• RECORDS FOR THIS TASK:
↓↓↓
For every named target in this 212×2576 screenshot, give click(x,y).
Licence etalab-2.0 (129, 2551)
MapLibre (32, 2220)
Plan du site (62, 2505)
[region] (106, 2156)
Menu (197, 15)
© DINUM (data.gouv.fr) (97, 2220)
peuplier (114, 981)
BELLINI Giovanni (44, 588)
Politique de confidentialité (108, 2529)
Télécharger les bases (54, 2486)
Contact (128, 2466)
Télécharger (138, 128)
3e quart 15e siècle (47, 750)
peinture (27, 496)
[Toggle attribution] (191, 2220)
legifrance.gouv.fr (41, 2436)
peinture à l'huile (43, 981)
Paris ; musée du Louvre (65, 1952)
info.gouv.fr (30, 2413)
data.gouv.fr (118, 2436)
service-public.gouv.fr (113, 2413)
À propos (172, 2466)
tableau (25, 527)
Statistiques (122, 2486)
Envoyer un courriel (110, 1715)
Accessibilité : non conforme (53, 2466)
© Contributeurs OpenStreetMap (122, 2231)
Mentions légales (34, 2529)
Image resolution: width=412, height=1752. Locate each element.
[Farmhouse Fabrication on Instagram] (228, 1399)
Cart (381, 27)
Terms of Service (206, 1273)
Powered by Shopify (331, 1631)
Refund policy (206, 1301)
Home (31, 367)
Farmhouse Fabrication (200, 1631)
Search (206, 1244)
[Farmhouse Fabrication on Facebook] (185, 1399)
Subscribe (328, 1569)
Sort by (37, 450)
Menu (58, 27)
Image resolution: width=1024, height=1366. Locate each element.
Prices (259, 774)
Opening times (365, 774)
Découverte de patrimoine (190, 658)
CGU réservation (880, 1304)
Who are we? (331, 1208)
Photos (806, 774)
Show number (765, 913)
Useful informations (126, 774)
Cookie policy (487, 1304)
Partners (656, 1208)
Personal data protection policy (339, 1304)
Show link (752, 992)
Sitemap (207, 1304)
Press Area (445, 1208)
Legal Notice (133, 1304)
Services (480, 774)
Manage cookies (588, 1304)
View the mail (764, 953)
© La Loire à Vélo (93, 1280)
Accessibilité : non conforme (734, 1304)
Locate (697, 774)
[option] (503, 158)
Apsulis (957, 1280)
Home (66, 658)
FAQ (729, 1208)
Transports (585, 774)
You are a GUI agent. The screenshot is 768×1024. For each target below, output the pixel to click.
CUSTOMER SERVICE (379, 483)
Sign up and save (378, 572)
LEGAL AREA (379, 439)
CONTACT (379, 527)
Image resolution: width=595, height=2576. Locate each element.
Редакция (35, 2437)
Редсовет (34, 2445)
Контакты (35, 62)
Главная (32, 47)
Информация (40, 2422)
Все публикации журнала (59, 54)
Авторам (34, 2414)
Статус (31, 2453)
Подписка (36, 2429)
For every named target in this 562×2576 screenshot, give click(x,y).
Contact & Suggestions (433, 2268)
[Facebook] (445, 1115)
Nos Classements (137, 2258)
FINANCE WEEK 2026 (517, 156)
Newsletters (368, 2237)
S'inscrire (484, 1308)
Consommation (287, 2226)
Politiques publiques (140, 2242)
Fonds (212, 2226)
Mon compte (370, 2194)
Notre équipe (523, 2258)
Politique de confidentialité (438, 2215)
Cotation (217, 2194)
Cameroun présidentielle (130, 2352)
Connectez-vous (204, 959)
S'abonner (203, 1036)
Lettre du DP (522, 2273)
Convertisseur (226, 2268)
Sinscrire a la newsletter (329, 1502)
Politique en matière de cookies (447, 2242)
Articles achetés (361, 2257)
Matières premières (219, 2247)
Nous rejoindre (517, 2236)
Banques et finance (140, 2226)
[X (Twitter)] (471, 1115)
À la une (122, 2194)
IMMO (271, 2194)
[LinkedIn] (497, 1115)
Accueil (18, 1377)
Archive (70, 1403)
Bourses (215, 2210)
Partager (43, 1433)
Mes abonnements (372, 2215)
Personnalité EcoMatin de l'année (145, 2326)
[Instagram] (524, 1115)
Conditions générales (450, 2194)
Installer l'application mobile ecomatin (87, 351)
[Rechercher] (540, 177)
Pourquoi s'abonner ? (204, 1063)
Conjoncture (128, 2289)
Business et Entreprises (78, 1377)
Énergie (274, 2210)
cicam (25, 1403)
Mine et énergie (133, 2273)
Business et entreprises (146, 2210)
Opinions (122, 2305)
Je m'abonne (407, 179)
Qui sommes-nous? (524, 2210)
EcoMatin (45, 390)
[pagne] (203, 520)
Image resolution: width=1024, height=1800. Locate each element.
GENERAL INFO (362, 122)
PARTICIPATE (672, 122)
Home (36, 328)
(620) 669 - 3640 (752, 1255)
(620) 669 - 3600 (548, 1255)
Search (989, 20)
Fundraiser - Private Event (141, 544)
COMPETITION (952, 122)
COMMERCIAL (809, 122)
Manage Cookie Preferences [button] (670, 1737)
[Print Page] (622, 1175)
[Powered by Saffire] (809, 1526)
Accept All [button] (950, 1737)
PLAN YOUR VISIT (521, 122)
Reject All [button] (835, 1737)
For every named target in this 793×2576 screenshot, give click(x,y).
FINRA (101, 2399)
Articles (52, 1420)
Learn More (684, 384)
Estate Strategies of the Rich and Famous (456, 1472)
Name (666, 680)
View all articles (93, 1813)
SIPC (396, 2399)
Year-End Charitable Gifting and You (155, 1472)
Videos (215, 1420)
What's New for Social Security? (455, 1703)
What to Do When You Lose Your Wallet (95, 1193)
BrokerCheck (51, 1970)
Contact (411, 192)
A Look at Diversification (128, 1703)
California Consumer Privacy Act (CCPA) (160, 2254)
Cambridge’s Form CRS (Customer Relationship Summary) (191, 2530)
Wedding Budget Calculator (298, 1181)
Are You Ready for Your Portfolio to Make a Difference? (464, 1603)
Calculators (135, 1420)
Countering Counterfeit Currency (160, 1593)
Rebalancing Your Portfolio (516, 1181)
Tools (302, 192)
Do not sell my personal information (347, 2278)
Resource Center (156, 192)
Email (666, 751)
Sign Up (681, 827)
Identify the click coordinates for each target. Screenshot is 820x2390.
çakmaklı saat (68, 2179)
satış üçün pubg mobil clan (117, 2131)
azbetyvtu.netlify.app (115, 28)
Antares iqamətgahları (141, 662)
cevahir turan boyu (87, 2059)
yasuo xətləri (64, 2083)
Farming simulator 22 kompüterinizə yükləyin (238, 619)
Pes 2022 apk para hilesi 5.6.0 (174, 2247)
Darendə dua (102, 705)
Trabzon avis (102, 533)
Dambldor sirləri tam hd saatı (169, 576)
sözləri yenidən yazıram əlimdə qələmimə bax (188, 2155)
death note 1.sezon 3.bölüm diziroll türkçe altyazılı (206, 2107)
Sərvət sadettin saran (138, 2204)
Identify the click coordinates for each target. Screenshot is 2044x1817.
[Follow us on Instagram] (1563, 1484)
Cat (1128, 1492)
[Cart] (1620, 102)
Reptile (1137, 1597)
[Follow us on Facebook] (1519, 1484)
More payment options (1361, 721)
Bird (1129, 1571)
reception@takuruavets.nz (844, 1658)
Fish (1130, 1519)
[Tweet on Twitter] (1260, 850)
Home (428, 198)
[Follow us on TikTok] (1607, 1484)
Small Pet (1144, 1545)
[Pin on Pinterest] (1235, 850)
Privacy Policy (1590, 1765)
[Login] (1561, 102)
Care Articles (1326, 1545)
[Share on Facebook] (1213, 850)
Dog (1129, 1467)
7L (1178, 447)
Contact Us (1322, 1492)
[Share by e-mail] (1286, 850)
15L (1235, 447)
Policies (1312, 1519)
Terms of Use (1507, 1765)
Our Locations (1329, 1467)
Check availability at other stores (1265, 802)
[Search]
↑↑↑
• ACTIVITY:
Please output the lines of the listing above that fall in the stretch from the one with "IMMO (271, 2194)" through the one with "SIPC (396, 2399)", exactly and only those.

• RESULT OF THE TASK:
IMMO (271, 2194)
[LinkedIn] (497, 1115)
Accueil (18, 1377)
Archive (70, 1403)
Bourses (215, 2210)
Partager (43, 1433)
Mes abonnements (372, 2215)
Personnalité EcoMatin de l'année (145, 2326)
[Instagram] (524, 1115)
Conditions générales (450, 2194)
Installer l'application mobile ecomatin (87, 351)
[Rechercher] (540, 177)
Pourquoi s'abonner ? (204, 1063)
Conjoncture (128, 2289)
Business et Entreprises (78, 1377)
Énergie (274, 2210)
cicam (25, 1403)
Mine et énergie (133, 2273)
Business et entreprises (146, 2210)
Opinions (122, 2305)
Je m'abonne (407, 179)
Qui sommes-nous? (524, 2210)
EcoMatin (45, 390)
[pagne] (203, 520)
Image resolution: width=1024, height=1800. Locate each element.
GENERAL INFO (362, 122)
PARTICIPATE (672, 122)
Home (36, 328)
(620) 669 - 3640 (752, 1255)
(620) 669 - 3600 (548, 1255)
Search (989, 20)
Fundraiser - Private Event (141, 544)
COMPETITION (952, 122)
COMMERCIAL (809, 122)
Manage Cookie Preferences [button] (670, 1737)
[Print Page] (622, 1175)
[Powered by Saffire] (809, 1526)
Accept All [button] (950, 1737)
PLAN YOUR VISIT (521, 122)
Reject All [button] (835, 1737)
For every named target in this 793×2576 screenshot, give click(x,y).
FINRA (101, 2399)
Articles (52, 1420)
Learn More (684, 384)
Estate Strategies of the Rich and Famous (456, 1472)
Name (666, 680)
View all articles (93, 1813)
SIPC (396, 2399)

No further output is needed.